··· Texte fourni

Rédigé par Chloé Leconte | 10 mai 2022

Le secteur de la construction en Europe - maisons, bureaux, écoles, hôpitaux, bibliothèques et autres bâtiments - est le plus grand consommateur d'énergie.

 

Il est également l'un des principaux émetteurs de dioxyde de carbone. En effet, collectivement, ce parc immobilier est responsable de 40 % de la consommation totale d'énergie de l'UE et de 36 % des émissions de gaz à effet de serre.

L'amélioration de l'efficacité énergétique des bâtiments est essentielle pour atteindre l'objectif ambitieux du « Pacte vert » européen,celui de devenir neutre en carbone d'ici 2050. Elle est également essentielle pour répondre au besoin urgent de réduire la dépendance de l'UE vis-à-vis des combustibles fossiles.

L'efficacité énergétique devrait être au centre de tout effort visant à réduire à la fois les émissions de carbone et la dépendance aux combustibles fossiles. Pourtant, dans l'initiative REPowerEU proposée par la Commission européenne, elle semble passer au second plan.

"Nous ne pouvons pas aborder sérieusement la question de la sécurité énergétique sans nous occuper d'abord de l'efficacité énergétique", déclare Quentin GALLAND, Directeur des Affaires Publiques chez Knauf Insulation. "L'action proposée néglige le rôle essentiel que l'efficacité énergétique doit jouer si nous voulons un jour diminuer - voire éliminer - la dépendance de l'Europe au gaz russe."

La sécurité énergétique au-delà des solutions à court terme

Au lieu de mettre en avant des solutions à long terme, comme un parc immobilier efficace sur le plan énergétique, la proposition REPowerEU privilégie des  solutions à court terme qui ne permettent pas de réduire la consommation énergétique globale d'un bâtiment - une condition pourtant préalable à la décarbonation.

······
··· Données enregistrées

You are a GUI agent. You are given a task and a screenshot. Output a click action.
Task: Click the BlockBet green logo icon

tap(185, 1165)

······
··· Données enregistrées

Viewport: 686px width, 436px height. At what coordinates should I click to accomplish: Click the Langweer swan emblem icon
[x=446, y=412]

······
··· Données enregistrées

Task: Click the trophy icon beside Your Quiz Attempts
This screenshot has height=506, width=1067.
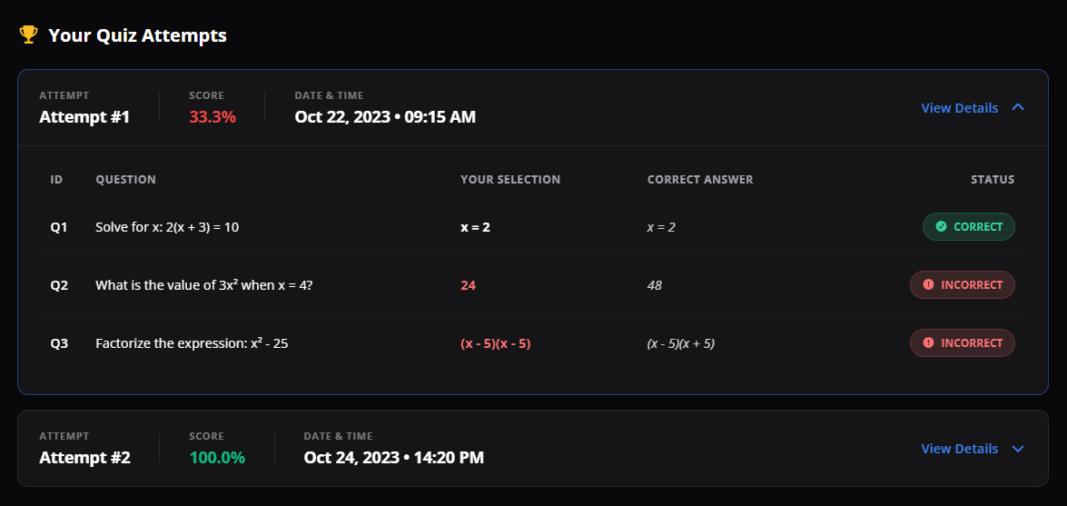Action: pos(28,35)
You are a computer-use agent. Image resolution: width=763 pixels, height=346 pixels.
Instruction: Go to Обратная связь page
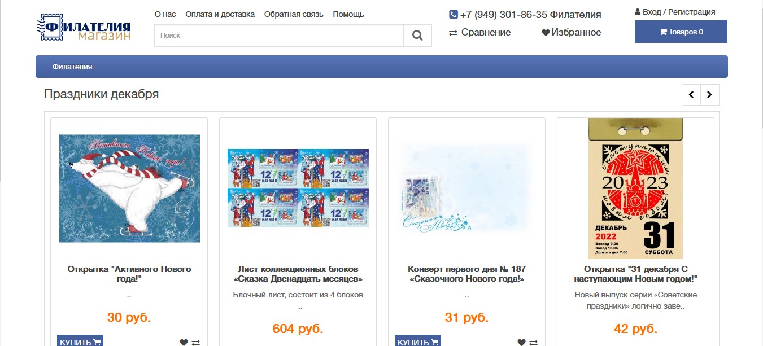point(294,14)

······

◆ Consignes
1. Indiquez si chacune des affirmations (a), (b) et (c) concorde avec le texte sur l'efficacité énergétique des bâtiments, en répondant par oui ou par non et en citant exactement les mots décisifs du texte. (a) Le parc immobilier est responsable de 40 % des émissions de gaz à effet de serre de l'UE. (b) Le « Pacte vert » européen vise la neutralité carbone d'ici 2050. (c) La proposition REPowerEU privilégie des solutions à long terme.
2. Donnez la suite du texte sur l'efficacité énergétique des bâtiments en Europe, en commençant après sa dernière phrase.

◆ Réponses attendues
1.
(a) Non : « 36 % des émissions de gaz à effet de serre ».
(b) Oui : « devenir neutre en carbone d'ici 2050 ».
(c) Non : « solutions à court terme qui ne permettent pas de réduire la consommation énergétique globale d'un bâtiment ».

2.
Prenons par exemple la proposition de déployer 30 millions de pompes à chaleur d'ici 2030.. Selon la Commission, cela permettrait à l'UE d'économiser 35 milliards de mètres cubes (mmc) de gaz par an - une prédiction qui, du moins sur le papier, est vraie.

Les pompes à chaleur utilisent l'électricité pour concentrer le potentiel thermique et sont comparativement plus efficaces sur le plan énergétique que les chaudières à gaz. Il est donc logique que le remplacement des chaudières à gaz par des pompes à chaleur électriques réduise la dépendance de l'Europe à l'égard du gaz russe et, ce faisant, les émissions totales de gaz à effet de serre du parc immobilier.

Tout le monde y gagne, non ? Pas tout à fait.

"Le problème est que les pompes à chaleur ne résoudront pas à elles seules les problèmes de combustibles fossiles et de carbone de l'Europe", déclare Steven HEATH, Expert en énergie chez Knauf Insulation.

Un tour de magie fragile

L'attrait des pompes à chaleur réside dans leur capacité à réaliser ce que Steven décrit comme un "tour de magie". "Vous mettez 1 kW d'électricité dans le chapeau et vous en retirez quatre unités de chaleur", explique-t-il. "Cela représente essentiellement un rendement de 400 % par rapport au rendement de 90 % des chaudières à gaz".

Cependant, pour être une alternative viable aux chaudières à gaz, les pompes à chaleur doivent être capables de chauffer une maison ou un bâtiment à un coût comparable. Cela signifie qu'il faut atteindre le ratio "magique" d'environ 4 unités de chaleur pour 1 kW d'électricité. Mais ce n'est pas toujours le cas, comme l'a montré le Royaume-Uni, qui a connu un récent déploiement de pompes à chaleur.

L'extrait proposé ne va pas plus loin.